ただし、分布にむらがあり、同一地域でも発見されない場所もある。出口ら(2009)は内湾の水質のよくないところに少ないのではないかとの印象を記している。
生態
生きた巻き貝の殻の入り口の内側、外套腔の付近に生息する。特にイシダタミに多い。他にヨメガカサ、クマノコガイ、イボニシ等につくこともある[2]。
この種は、新種として記載された時には自由生活と考えられていたが、1933年に加藤がイシダタミの外套腔に生息することを発見した。寄生とされたこともある(たとえば岡田他(1965))が、加藤は1933年の段階でこれを「片利共生」と述べている。実際には貝の排泄物等を餌としており、貝に害を与えていない。また、ブラインシュリンプ等を餌にして単独飼育することも可能で、このような餌のみによる人工飼育で生活環を全うさせることも出来る。
宮城県での調査では、場所にもよるが、多いところではそこに生息するイシダタミの大半から発見される。1個の貝に複数個体が見られることもまれでなく、最大30以上もの個体が発見された貝もある。
その生活史については、以下のように推察されている。外套腔で生活する親は7月に性成熟に達する。雌雄同体ながら他個体と交尾し、その後貝から離れて産卵し、親はここで死ぬ。
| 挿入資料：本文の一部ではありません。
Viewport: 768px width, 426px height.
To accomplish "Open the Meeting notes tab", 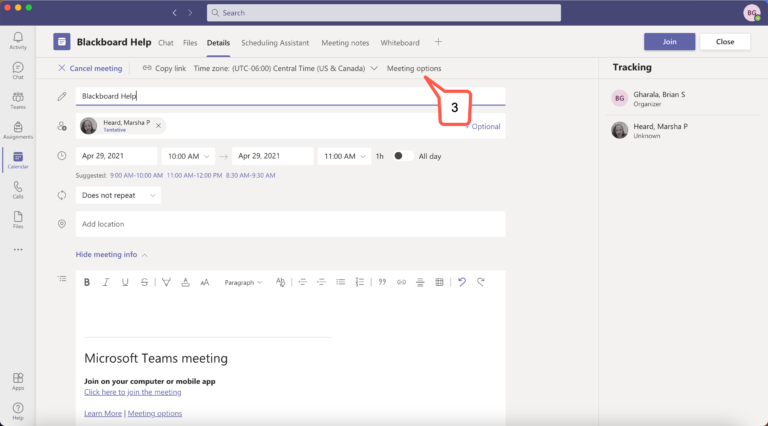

孵化した個体は当初は遊泳性で、餌を採りながら成長し、8月後半から9月に貝にはいる。そのまま貝の中で年を越し、翌春から成長して、夏に性成熟に達する[3]。
生殖と発生
類縁種
同属のものとしては日本には6種あるが、自由生活のものが多い。S. parasiticaはヒザラガイの外套溝から見つかっている。